(1)インドネシアにおける参加型開発の歴史 動員から参加へ
プロジェクトの効果発現、持続性に受益者の「参加」が重要であると認識されるようになっている。ただ、「参加」の度合いはプロジェクト、地域により、様々の段階がある。
インドネシアにおいては、1970年代にはスハルト体制のもとで開発計画が様々な形で、様々な地域で展開されるようになった。その推進のためには、上からの指示であれ動機付けであれ、一般住民の何らかの「参加」がなければ開発事業は推進し得なかった。

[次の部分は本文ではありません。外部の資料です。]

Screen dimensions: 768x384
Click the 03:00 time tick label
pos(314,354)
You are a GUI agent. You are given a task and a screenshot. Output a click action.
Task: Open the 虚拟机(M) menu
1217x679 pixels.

政府はまず、住民・農民の協力をあおぐために特に農村リーダー層の指導的な役割と実力に着目した。たとえば村の小学校教師、退職公務員、イスラムなどの宗教指導者、長老らの協力が農村住民の理解と協力を得るのに不可欠とされた。インドネシアはこのような農村行政外のリーダーをインフォーマルリーダーと称して開発行政の中に位置付けてきた。また80年代前半には、アグロフォレストリーなどの事業において住民参加をあおいだプロジェクト、開発事業が行われた。他方、スマトラやカリマンタンの森林火災の防止対策として、周辺住民の適正な焼畑耕作をうながす社会林業といった活動も行われた。中核農園農家方式によるゴム、オイルパーム等の農園開発事業もその一形態といってよいであろう。この事業は、ジャワ・バリなどの人口稠密地域から他の島々、いわゆる外島への移住事業と連携して行われることが多かった。移住地には新たなコミュニティ、つまり村をつくる必要があり、移住民自身の参加、村づくりがなければこうした開発事業は実現し得ないものであった。
これらは、政府が住民に一方的に参加を働きかける「動員」型から、住民の意見や意思決定をより多く取り入れようとする、現在いわれている「参加」型に近いものまで、その内容にはバリエーションがある。NGOの参加を得て、しかも事業の実施状況や行政の活動もモニタリングしうる「参加型」プログラムは、ここ2~3年の経済危機下で急速に増えたものである。貧困対策を草の根のレベルで速やかにしかも公正に行う必要から、加えて行政に対する不信もあってNGOの役割が特に注目され、国際機関による貧困対策の中で積極的に取り入れられるようになっている。
(2)意識化・社会化・政治化 参加型開発の要諦
すでに述べたように、住民・農民あるいは受益者の開発への参加はあった。とはいえ、従来のものは行政が開発の名のもとに押し着せたものが多かったことは否定しがたい。それは自主性のある「参加」というよりは「動員」と呼ぶほうがふさわしかった。発生する便益が大いに喧伝されるのに引き換え、受益者が負担すべき費用や代償はあいまいにされる傾向がある。人々の「動員」や「参加」を難しくしかねないからである。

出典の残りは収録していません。